Gloria hizo un gesto de indiferencia.
—Si tuviera que odiar a todos los cobardes de este mundo…
Luego salió de la tienda.
Mientras Jack permanecía acostado, sus sentimientos oscilaban entre el orgullo y la preocupación por Gloria. Los pasos de montaña entrañaban peligro, sobre todo cuando las temperaturas descendían de forma inesperada. Pero entonces apareció Wiremu y Jack apenas si tuvo tiempo para pensar. El joven maorí encendió una hoguera delante de la tienda, calentó piedras en ella y las colocó alrededor de Jack para darle calor. Poco tiempo después, el enfermo estaba empapado de sudor. Wiremu colocó saquitos de hierbas sobre su pecho y le hizo inhalar vapores.
—Te hirieron en el pulmón —dijo tras inspeccionar brevemente la cicatriz—. Se destruyó una buena cantidad de tejido pulmonar y es un milagro que hayas sobrevivido. El lóbulo derecho está cicatrizado. El órgano ya no puede asimilar tanto oxígeno como en su estado normal, por eso te cansas antes y no tienes tanta fuerza.
Jack tenía la sensación de que las hierbas le quemaban los pulmones.
—¿Y esto qué significa? —preguntó entre toses—. ¿Tengo que quedarme en casa como una… una chica?
Wiremu sonrió irónico.
—Las chicas de los Warden no suelen quedarse en casa —señaló—. Y eso tampoco te sentaría bien a ti. El trabajo normal en la granja no plantea ningún problema. Pero deberías evitar esfuerzos físicos fuertes con un tiempo como el de ayer. Y tienes que comer más. Estás demasiado delgado.
Wiremu le sirvió té y, de nuevo, el jarabe de rongoa de Gloria.
—Es muy eficaz, aunque nadie lo diría a la vista del teatro que se monta alrededor de él. Antes de recoger Rongo las flores, ejecuta tres danzas… —Wiremu hablaba en tono despectivo. Había renunciado a la medicina maorí solo para encontrarse después con que la medicina pakeha no lo aceptaba.

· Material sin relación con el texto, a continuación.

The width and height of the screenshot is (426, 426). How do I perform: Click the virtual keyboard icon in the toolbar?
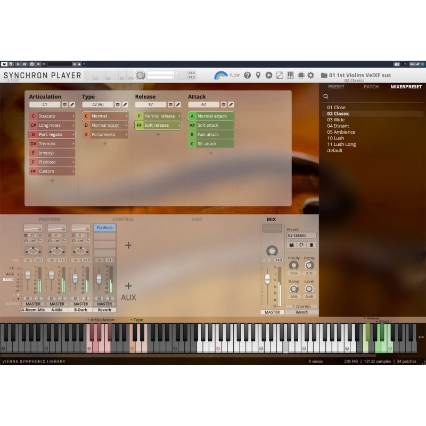click(x=289, y=75)
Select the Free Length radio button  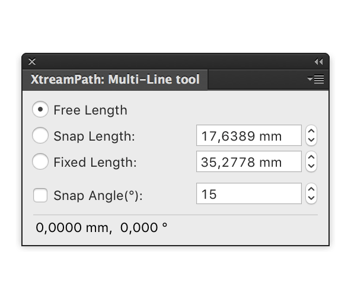(40, 109)
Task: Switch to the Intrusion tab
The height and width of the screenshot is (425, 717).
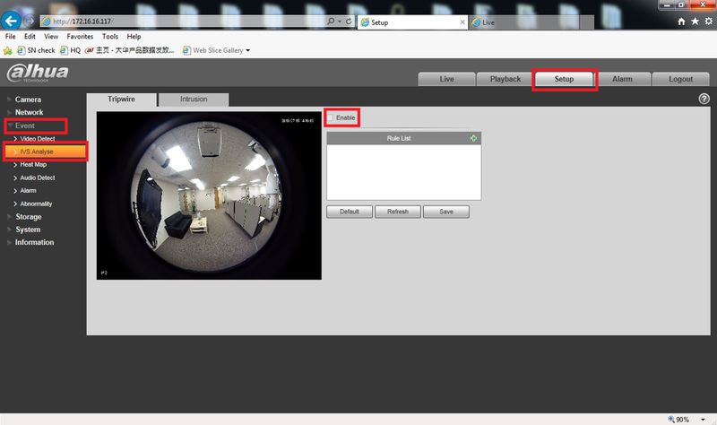Action: coord(194,100)
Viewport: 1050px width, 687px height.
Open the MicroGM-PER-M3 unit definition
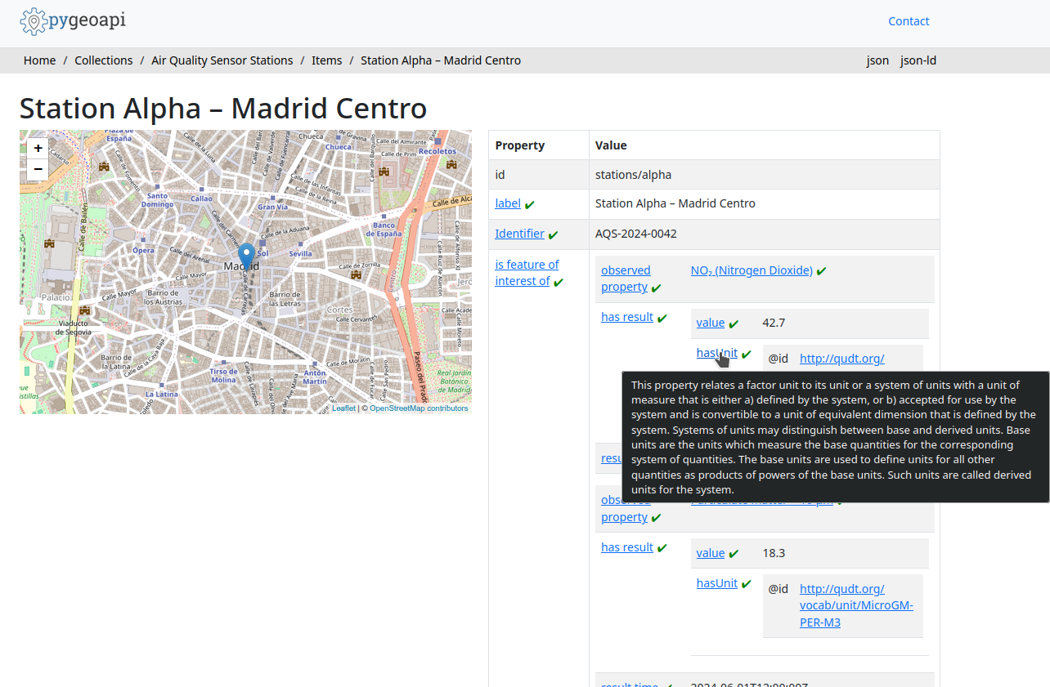856,605
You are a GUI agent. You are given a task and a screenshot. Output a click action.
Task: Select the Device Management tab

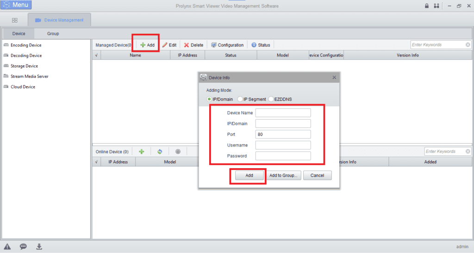tap(59, 20)
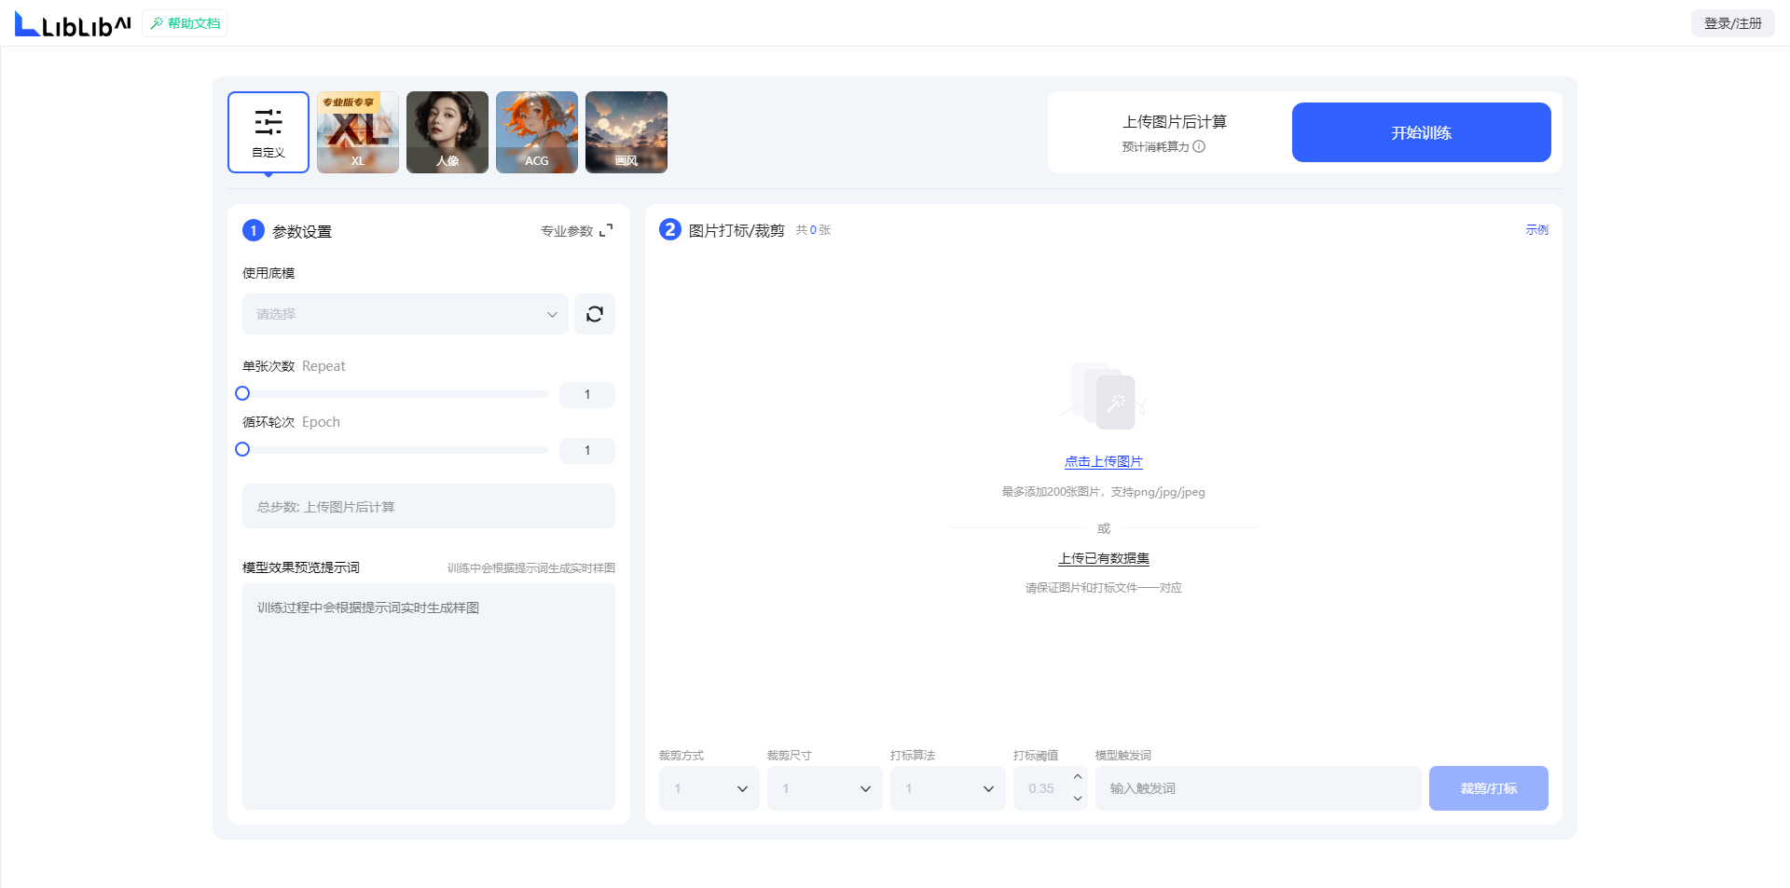Expand the 专业参数 advanced parameters icon

point(606,230)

—Solo pretende mostrar el respeto que tiene hacia las plantas —observó Jack—. ¿Qué hay de malo? Muchos pakeha rezan una oración antes de partir el pan. En el internado también tenías que hacerlo.
Wiremu sonrió irónico.
—Teatro pakeha.
—Wiremu…, ¿qué dijo Gloria? —preguntó Jack de repente—. Entonces, en el marae. A Tonga. Desde lejos vi que ella le soltaba algo, pero no conseguí oír qué era.
Wiremu se ruborizó.
—Su pepeha, la presentación de su persona en la tribu. ¿Sabes en qué consiste?
—Solo aproximadamente —respondió Jack con un gesto de ignorancia—. Algo así como «Hola, soy Jack, mi madre llegó a Aotearoa en el Dublin…».
—En general se menciona antes la canoa en que llegaron los antecesores del padre —corrigió Wiremu—. Pero esto no es tan importante, lo es más el significado. Con el pepeha recordamos nuestro pasado porque define el futuro. I nga wa o mua, ¿comprendes?
Jack suspiró.
—El contexto. Para entender el principio, hay que haber llegado en las primeras canoas a Aotearoa. ¿Y qué hubo de terrible en los barcos con que los Warden y Martyn llegaron hasta aquí?
Wiremu le repitió las palabras de Gloria.